Así lo afirma un nuevo estudio publicado hoy en Geophysical Research Letters, que desvela también que otras tormentas menos potentes golpean la Tierra cada tres años. Investigadores de la Universidad de Warwick y el British Antarctic Survey han estudiado los registros de los últimos 50 años, gracias a un nuevo índice geomagnético aplicado a los datos de los campos magnéticos opuestos situados en Reino Unido y Australia.

“Usamos medidas de perturbaciones en el campo magnético de la Tierra que se remontan a 1868, y presentamos una nueva forma de analizar los datos para identificar las tormentas magnéticas más grandes”, explican los autores en el estudio.

“Como resultado, podemos establecer la posibilidad de que ocurra al menos una súper tormenta en un año. Encontramos que, de media, hay una probabilidad del 4% (28%) de al menos una gran tormenta (severa) por año, y una probabilidad del 0.7% de una tormenta de clase Carrington por año”, nombrado así en honor a la mayor tormenta solar registrada.

Pero, ¿qué es una tormenta solar?

Estas tormentas solares o electromagnéticas son el fenómeno resultante del choque del llamado viento solar, o bien de una eyección de masa coronal, con el campo magnético de la Tierra. Cuando una de estas corrientes de viento solar llega a gran velocidad hasta nuestro planeta, las partículas extremadamente energéticas que contienen golpean la magnetosfera terrestre, provocando también intensas auroras boreales.

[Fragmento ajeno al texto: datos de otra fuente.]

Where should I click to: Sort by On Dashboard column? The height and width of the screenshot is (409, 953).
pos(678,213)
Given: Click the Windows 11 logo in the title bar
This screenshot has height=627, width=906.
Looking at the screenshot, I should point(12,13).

Dependiendo de la intensidad del fenómeno, las tormentas solares se clasifican con letras y números según su nivel de peligrosidad y el ciclo de intensidad de nuestro astro. El pasado año, tras analizar dos núcleos de hielo en Groenlandia, un grupo de investigadores descubrió que la capacidad de una ciudad para capear una fuerte tormenta geomagnética puede depender del tipo de roca que se halle bajo su suelo.

Este time-lapse muestra la aurora boreal desde la Estación Espacial Internacional

El evento Carrington, bautizado así por el científico que lo estudió, se trata de la mayor tormenta solar que ha azotado la Tierra a lo largo de la historia de nuestros registros.

¿Y si ocurriera hoy?

Ya en 1859, año en el que tuvo lugar, se tomaron medidas como la modificación de las rutas de aquellos vuelos que pasan por las zonas polares – por su imposibilidad de guiarse con otros sistemas de apoyo - o el cambio en la altitud de los mismos, tratando de evitar así las consecuencias de la actividad solar.

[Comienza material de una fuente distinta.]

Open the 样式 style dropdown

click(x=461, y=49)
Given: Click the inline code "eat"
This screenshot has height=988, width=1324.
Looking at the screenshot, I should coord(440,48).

Provocando incendios y apagones en la tecnología que se utilizaba entonces, el telégrafo, este evento llevó también auroras boreales a los cielos de latitudes donde nunca antes se habían visto, como Madrid.

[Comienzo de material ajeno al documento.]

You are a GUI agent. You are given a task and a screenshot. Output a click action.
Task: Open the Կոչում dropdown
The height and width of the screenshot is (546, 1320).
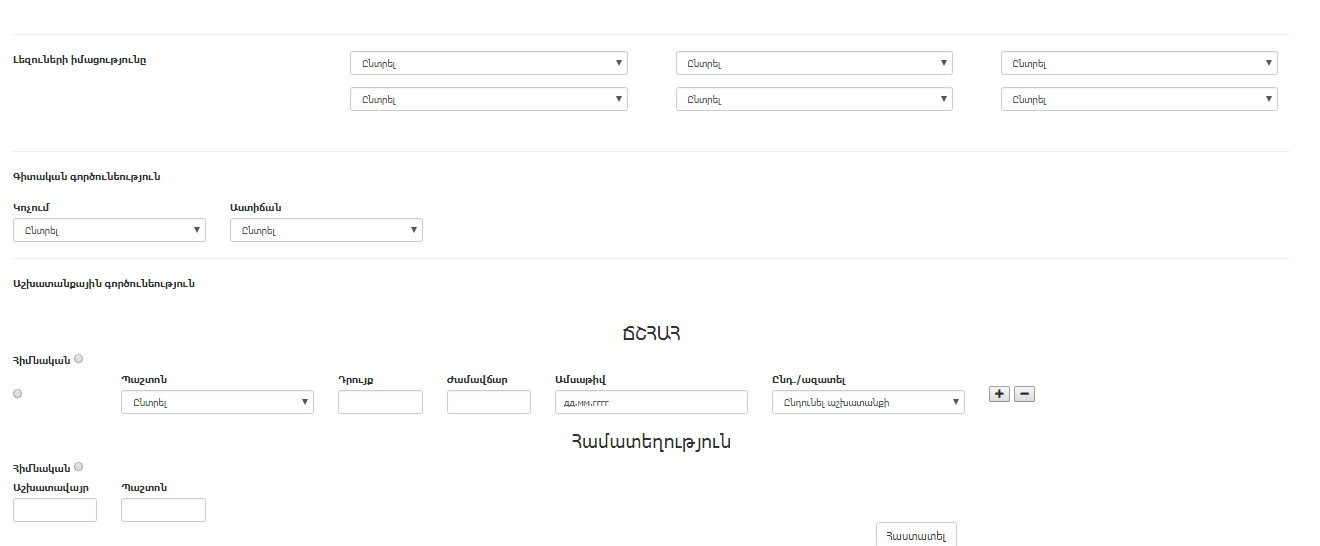tap(109, 230)
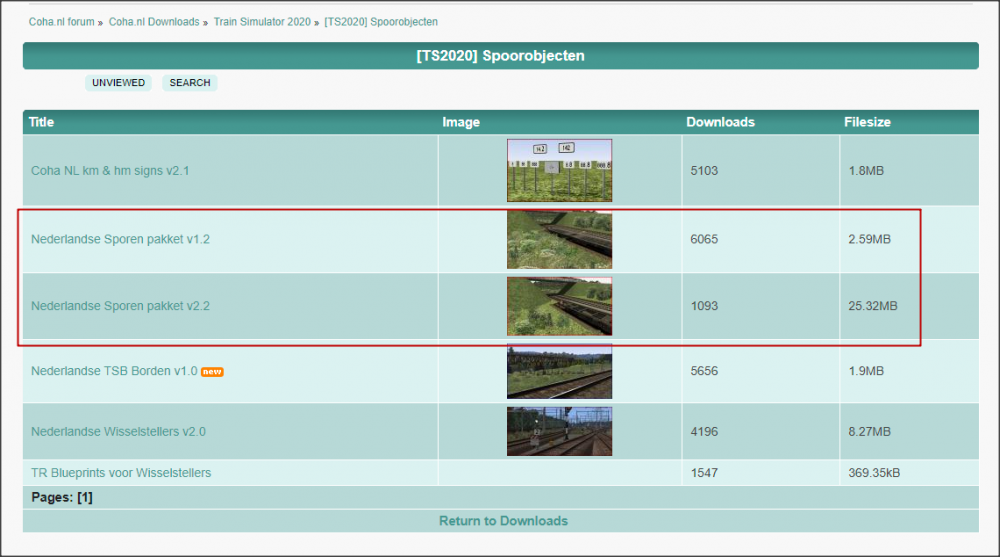The width and height of the screenshot is (1000, 557).
Task: Open Coha.nl Downloads breadcrumb
Action: pos(154,21)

Si este evento tuviera lugar a día de hoy sería, sin embargo, devastador para el sistema que sostiene nuestro día a día en la Tierra, que depende de la tecnología a un nivel cuyo fallo provocaría un caos inimaginable.

A pesar de que las evaluaciones sobre el riesgo de clima espacial se encuentran aún varias décadas por detrás del estudio de amenazas como huracanes y terremotos, son cada vez más los estudios que tratan de anticipar estos fenómenos para poder amortiguar sus consecuencias. En esta línea y según afirma el estudio, este nuevo índice geomagnético supone por tanto una gran ayuda para “planificar el nivel de mitigación necesario para proteger la infraestructura crítica”.